Another test in 2017 in Oxford involved radiocarbon dating, which confirmed that the bones date to the fourth century AD, around the same time that Saint Nicholas would have died, and are not a medieval forgery.

Protection of the Mother of God (Part 2)

A medieval bas relief in Venice of the Mother of God protecting the faithful gathered under her veil.

An archway atop a small pedestrian bridge in Venice depicts the Mother of God protecting the faithful with her veil.

Western Christian depictions of the Protecting Veil of the Mother of God are often called “the Virgin of Mercy” and are sometimes associated with Christ’s remarks that He “longed to gather your children [the people of Jerusalem] together, as a hen gathers her chicks under her wings….” (Matthew 23:37) The Mother of God is shown with the faithful of many social ranks and classes gathered on their knees beneath her outstretched cloak. As she is the bridge that unites earth to heaven, having nurtured Christ in her womb and giving birth to God-made-man, her image is frequently seen near bridges. (The Latin word for “priest” (pontifex) comes from the Latin for bridge-builder because priests also act as bridges between Heaven and earth, divinity and humanity.

Probably the oldest Western version of this image is a small panel by Duccio of c. 1280, with three Franciscan friars under the cloak, in Siena.
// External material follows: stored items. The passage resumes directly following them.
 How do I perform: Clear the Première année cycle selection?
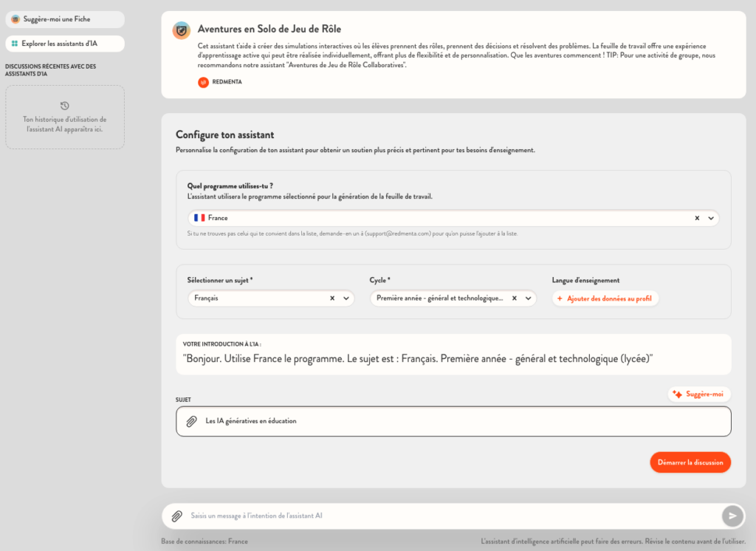coord(515,298)
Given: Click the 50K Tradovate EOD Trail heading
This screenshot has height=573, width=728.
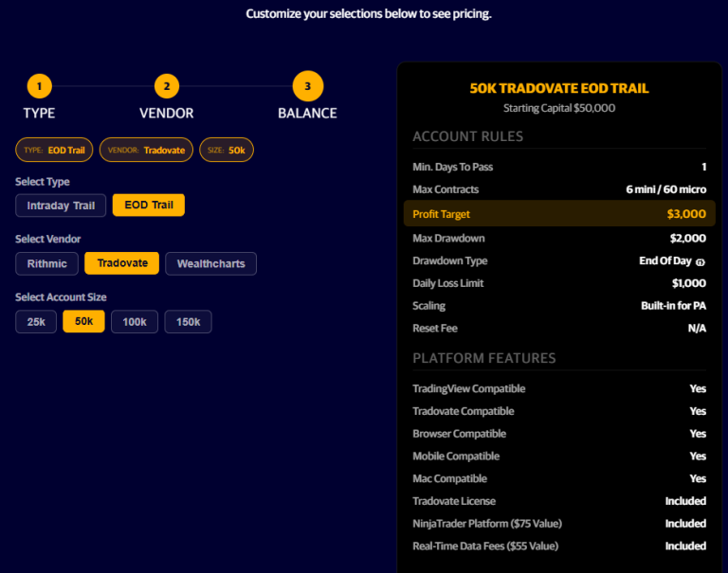Looking at the screenshot, I should pyautogui.click(x=559, y=88).
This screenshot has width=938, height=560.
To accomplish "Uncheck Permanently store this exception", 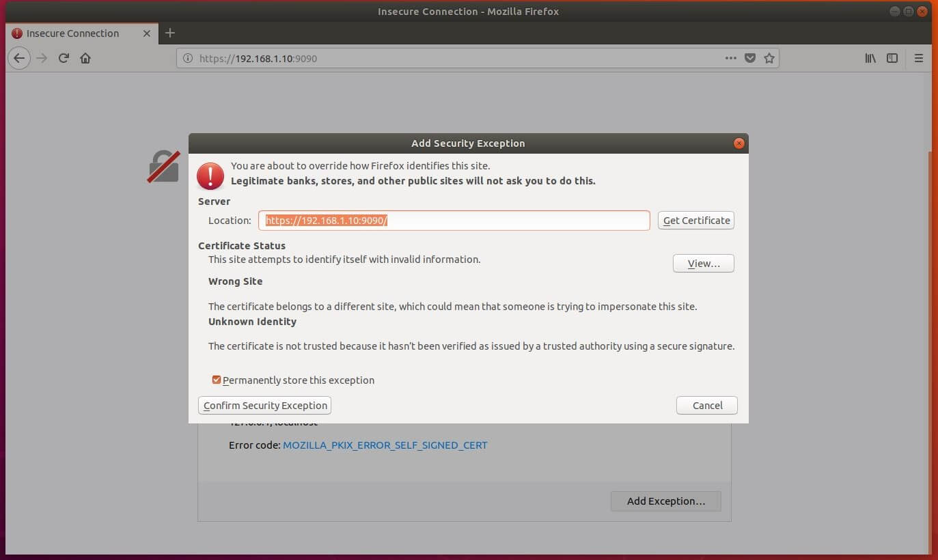I will click(x=217, y=380).
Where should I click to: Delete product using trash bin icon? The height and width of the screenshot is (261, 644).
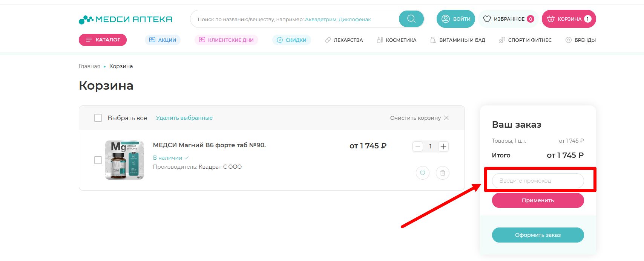(x=442, y=173)
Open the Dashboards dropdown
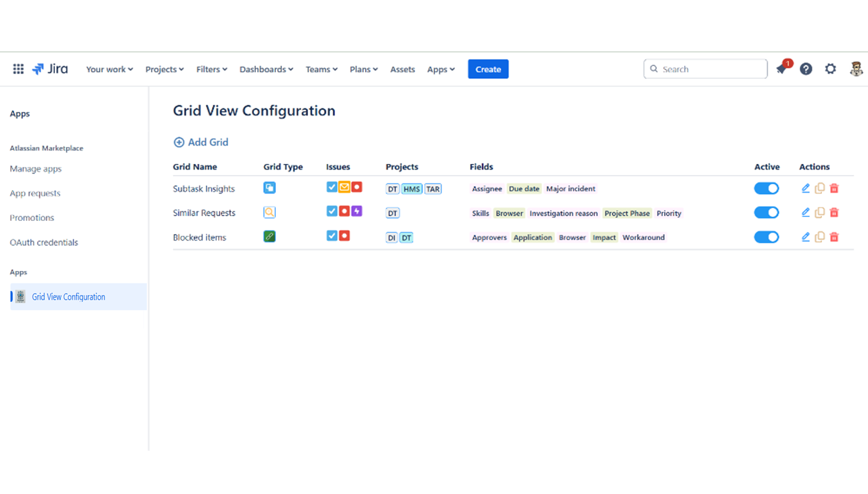The image size is (868, 494). click(x=266, y=69)
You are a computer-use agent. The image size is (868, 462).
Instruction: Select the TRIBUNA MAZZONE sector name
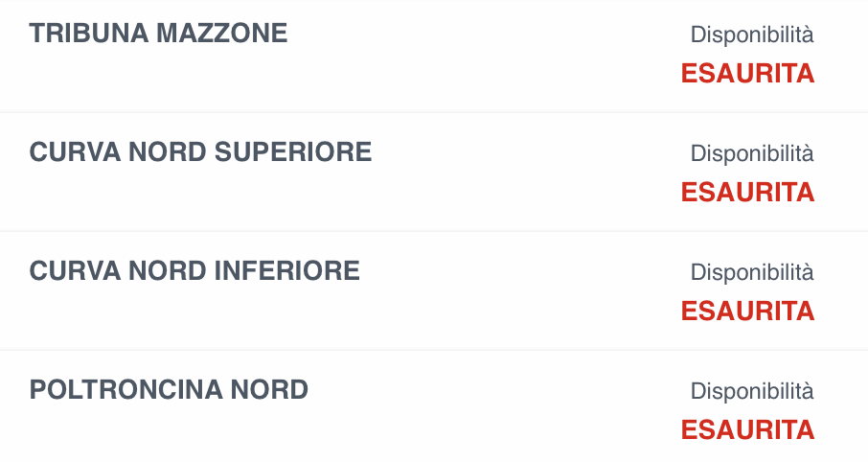[x=158, y=34]
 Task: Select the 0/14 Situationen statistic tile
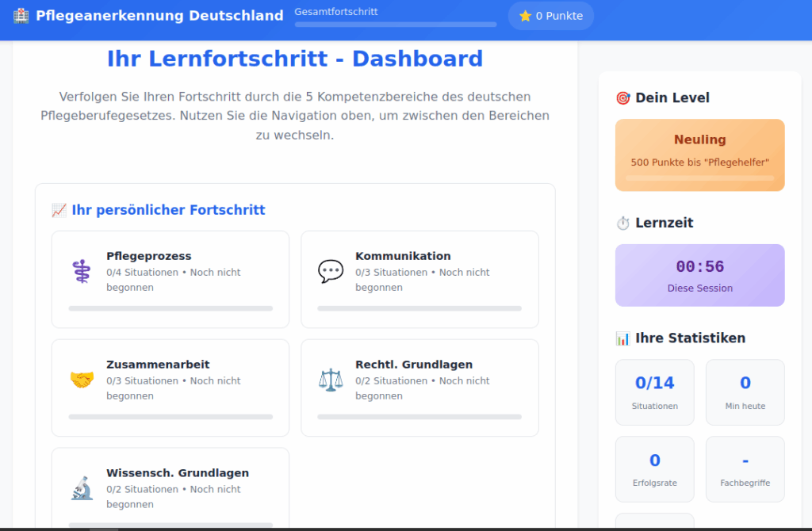tap(655, 392)
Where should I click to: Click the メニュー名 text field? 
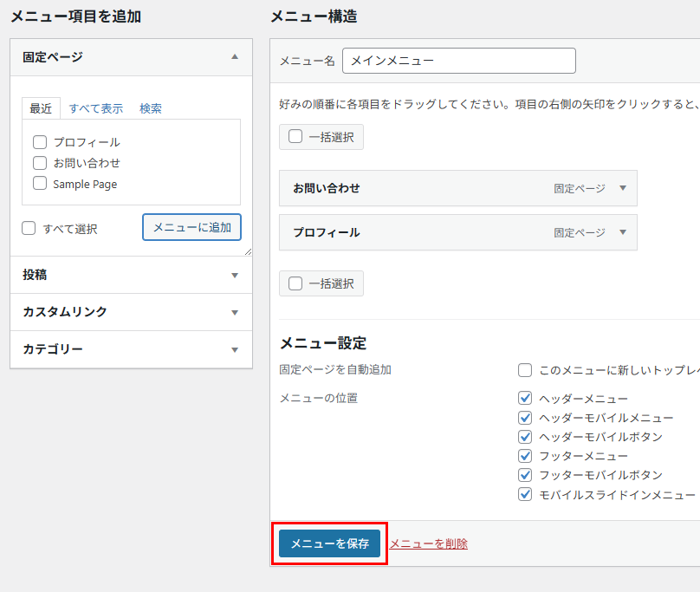(459, 61)
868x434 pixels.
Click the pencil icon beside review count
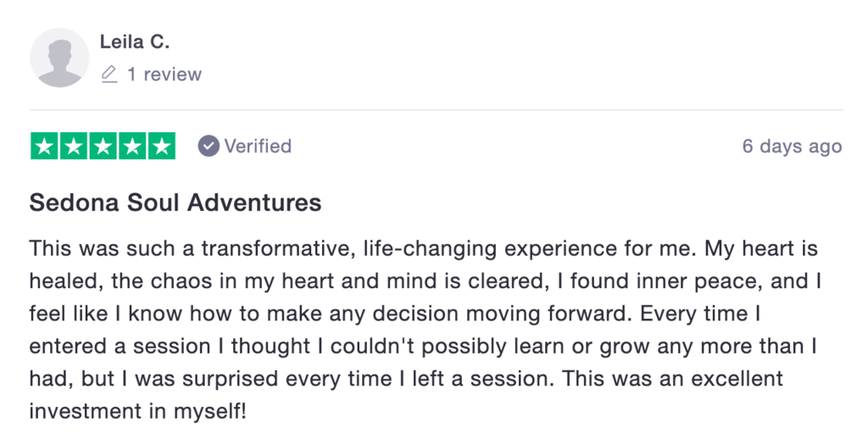(109, 75)
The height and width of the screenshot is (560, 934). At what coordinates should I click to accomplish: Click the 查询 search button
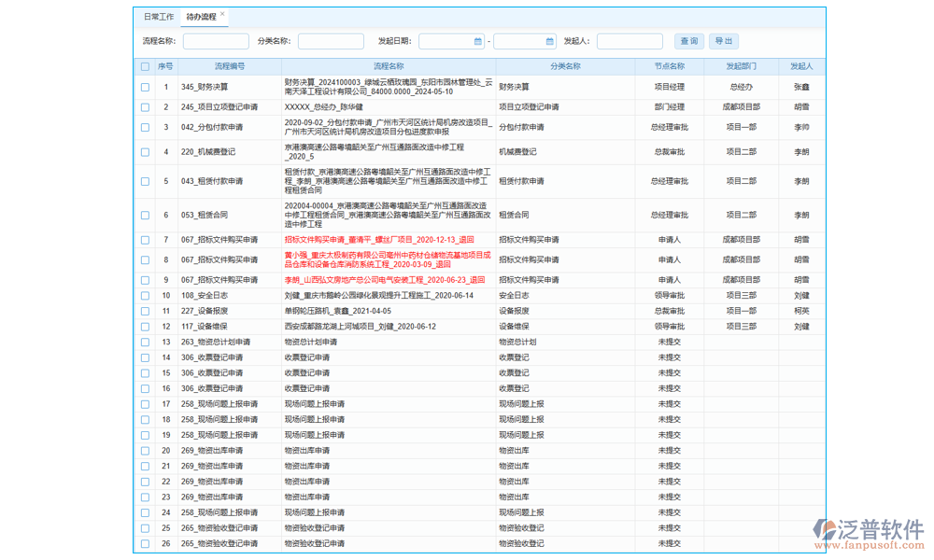pyautogui.click(x=688, y=41)
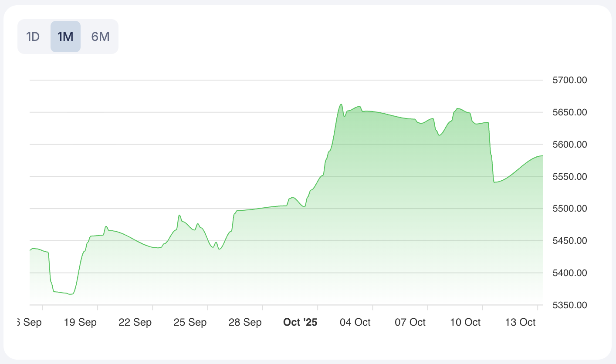Click the 04 Oct date label

point(355,323)
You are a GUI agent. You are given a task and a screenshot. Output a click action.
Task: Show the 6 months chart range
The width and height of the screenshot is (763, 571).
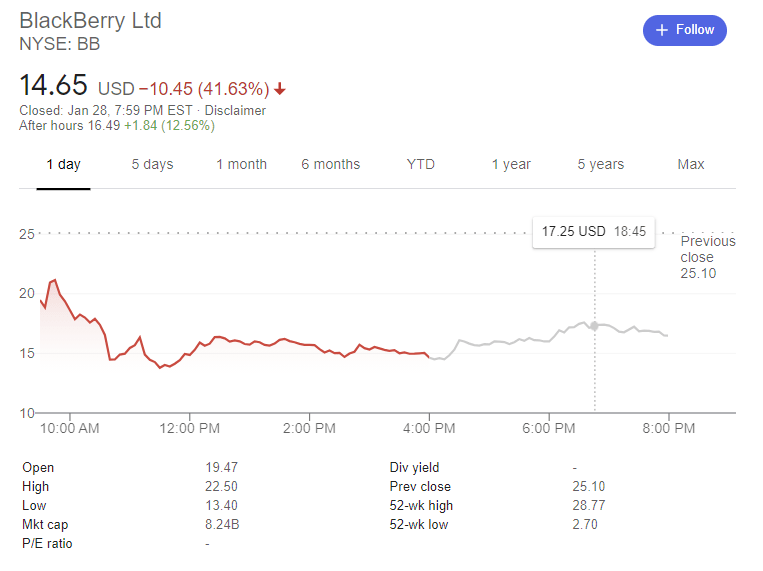click(x=330, y=164)
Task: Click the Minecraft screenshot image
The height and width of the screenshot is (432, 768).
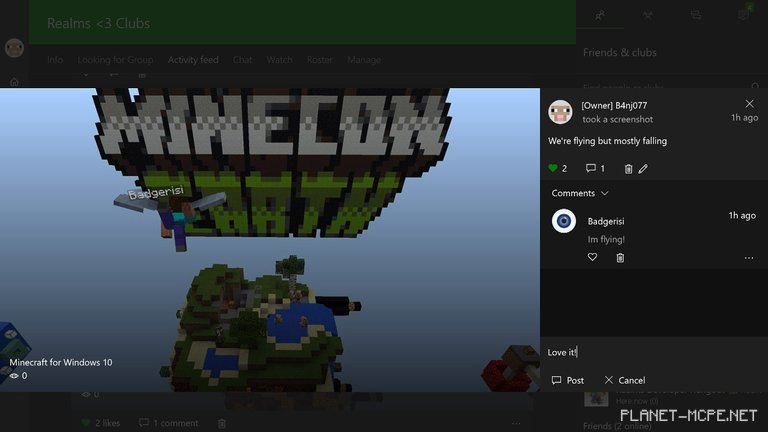Action: click(270, 240)
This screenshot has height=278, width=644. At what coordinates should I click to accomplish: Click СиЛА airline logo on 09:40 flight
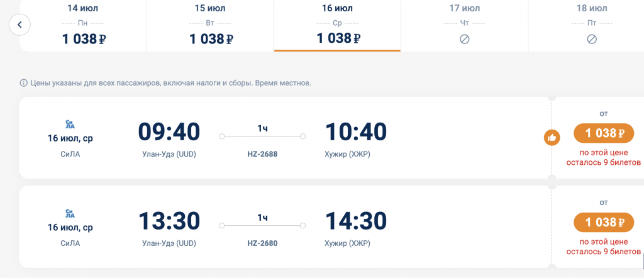70,125
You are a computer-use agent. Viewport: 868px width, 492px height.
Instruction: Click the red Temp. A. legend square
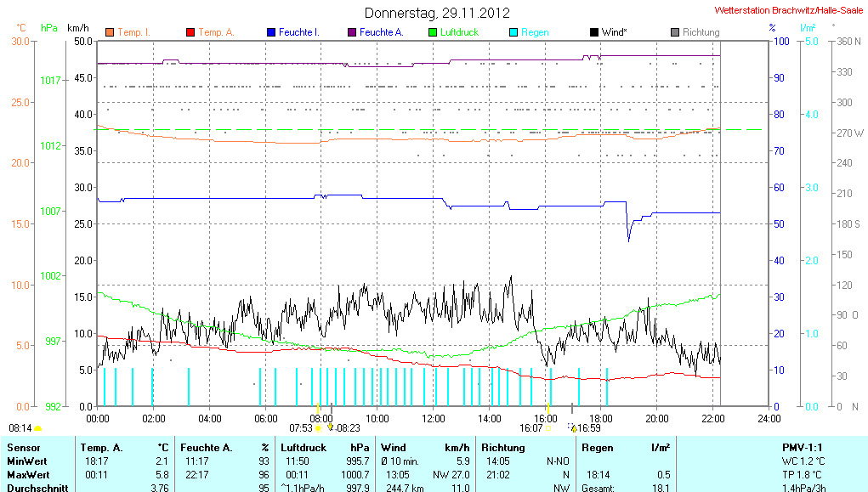pyautogui.click(x=190, y=32)
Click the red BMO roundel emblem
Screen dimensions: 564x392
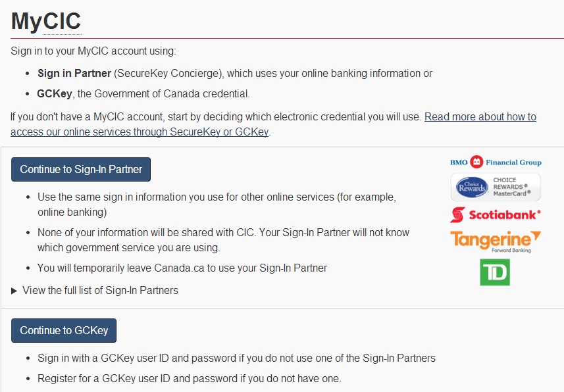point(476,162)
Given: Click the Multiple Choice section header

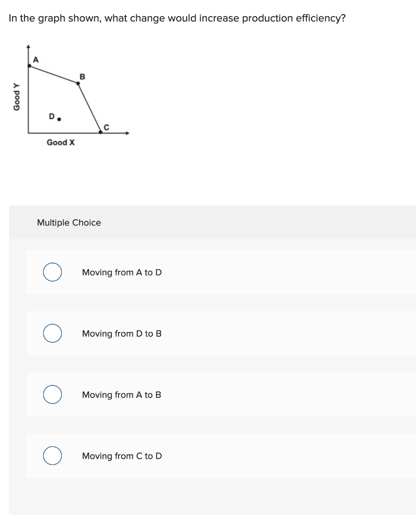Looking at the screenshot, I should click(x=69, y=222).
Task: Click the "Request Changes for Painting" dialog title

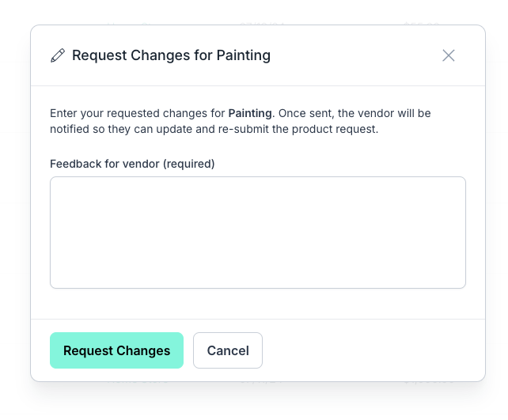Action: (171, 55)
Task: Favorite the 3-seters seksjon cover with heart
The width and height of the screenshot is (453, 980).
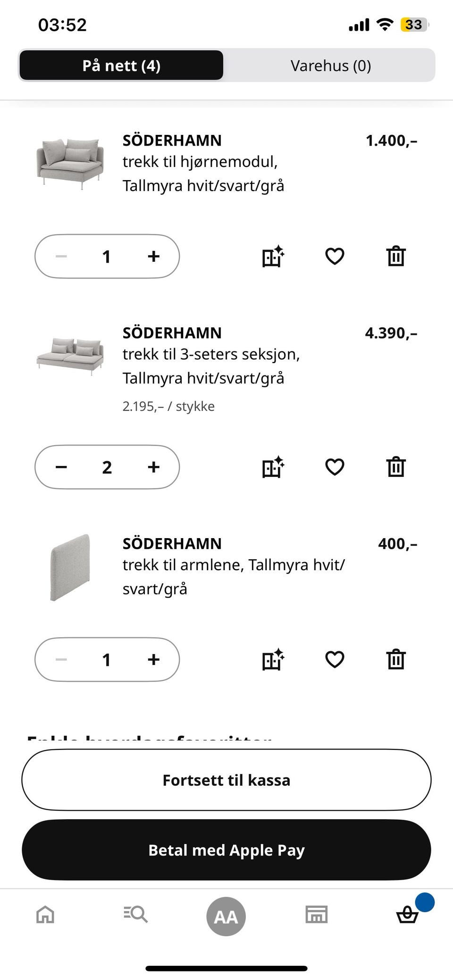Action: tap(335, 467)
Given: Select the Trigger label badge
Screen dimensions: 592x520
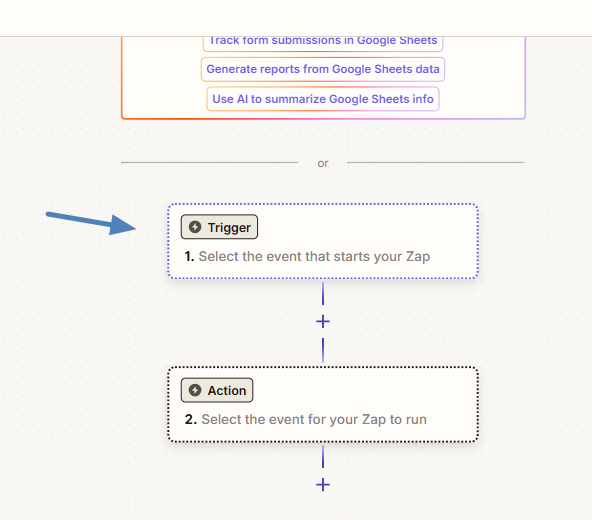Looking at the screenshot, I should [x=219, y=227].
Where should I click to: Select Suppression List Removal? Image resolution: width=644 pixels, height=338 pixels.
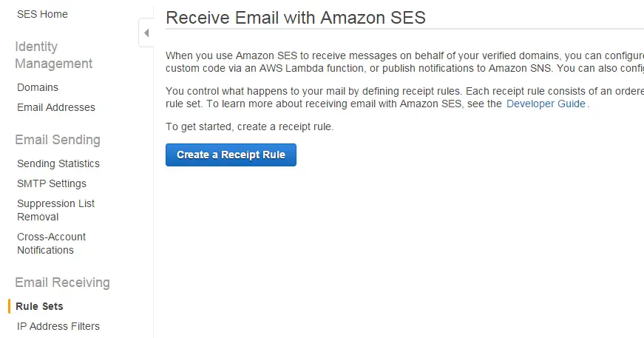coord(56,210)
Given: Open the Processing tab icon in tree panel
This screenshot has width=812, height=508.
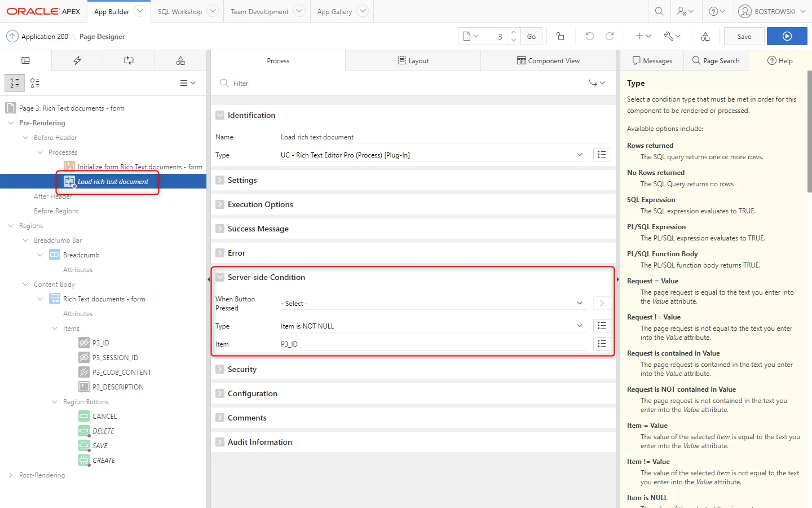Looking at the screenshot, I should coord(129,60).
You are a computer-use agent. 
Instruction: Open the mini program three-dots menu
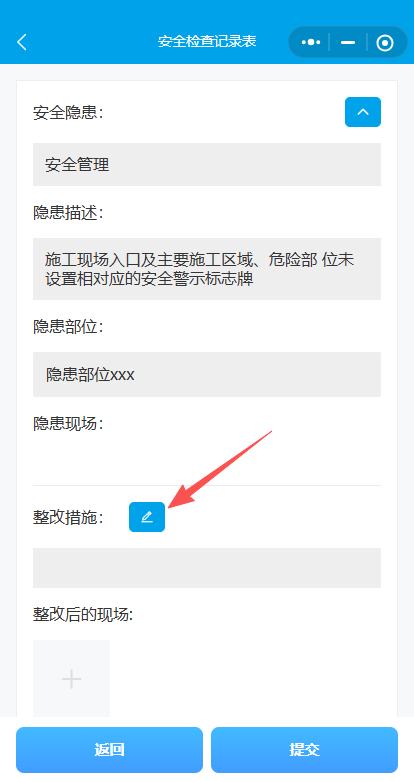point(311,42)
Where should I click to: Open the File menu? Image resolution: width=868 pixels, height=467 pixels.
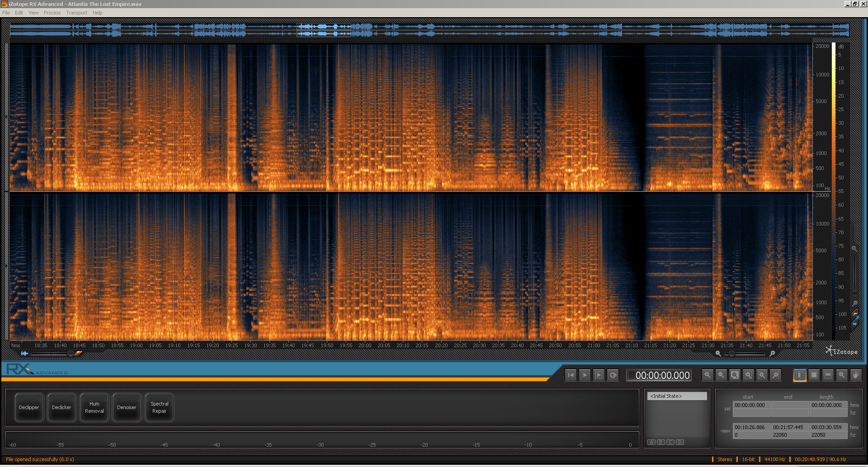coord(6,13)

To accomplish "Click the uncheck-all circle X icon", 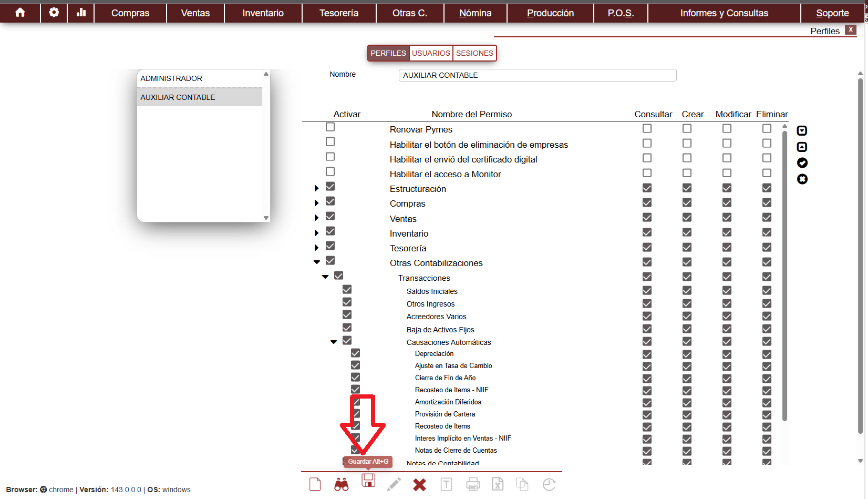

The Franciscans seem to have been devoted to the idea of the Virgin’s protecting veil and were important in spreading this form of iconography, which remains important in much of Latin America.

The image of Our Lady in Walsingham was not the Virgin of Mercy with her protecting veil but the shrine of Walsingham did celebrate the feast of Our Lady of Mercy as its patronal feast day. The popularity of the Walsingham shrine led many to call England “the dowry of the Virgin” and thus celebrate the Virgin of the Dowry on the same day as well.

The importance of the Virgin’s mercy and protection underlines the communal nature of Christianity and the dependence of the faithful on each other–as well as on particular saints–in times of adversity. In the gospel, it is rare that a sick person is healed because of their own faith; usually the sick are healed because their friends had the faith to approach Christ and ask that He heal the sick or cast out the demon(s) from the possessed. It is the faith of their friends which heals and saves those most in need.